▸ Passage to read:
□ □ □
In Japan, Takeshi Kitano is most famous as being ‘Beat’ Takeshi, one-half of the ‘Two Beats’, a stand-up comedy double act who shot to fame in the mid-70s. Then, in the 80s, he moved on to act in a number of TV comedy shows as the second ‘Beat’, Kiyoshi Kaneko, drifted out of the spotlight. Things changed in 1983, however, when Kitano won acclaim for his memorable and crucial role in Nagisa Oshima’s Merry Christmas, Mr. Lawrence. It gained him a little more global recognition and showed there was more to him than the outspoken funny-man schtick he was famous for. Supposedly Japanese audiences laughed at his scenes in Merry Christmas though, due to being so entrenched in the idea of him as a comedy icon. As the 80s moved on, he took on a number of more serious roles to try to change people’s perception of him.
□ □ □
▸ Provided data:

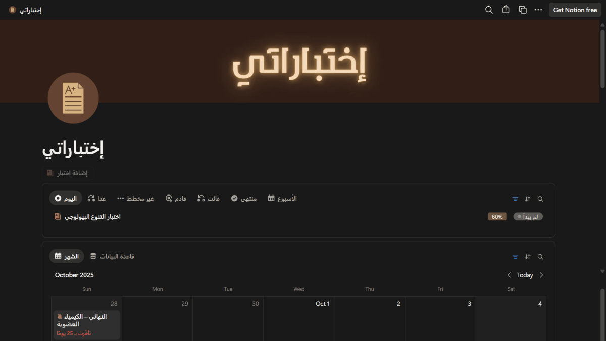Open the اختبار التنوع البيولوجي exam entry
The width and height of the screenshot is (606, 341).
pos(93,216)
□ □ □
▸ What the task asks: In the passage about Takeshi Kitano, which film earned him acclaim in 1983?

▸ Complete answer: Nagisa Oshima's *Merry Christmas, Mr. Lawrence*.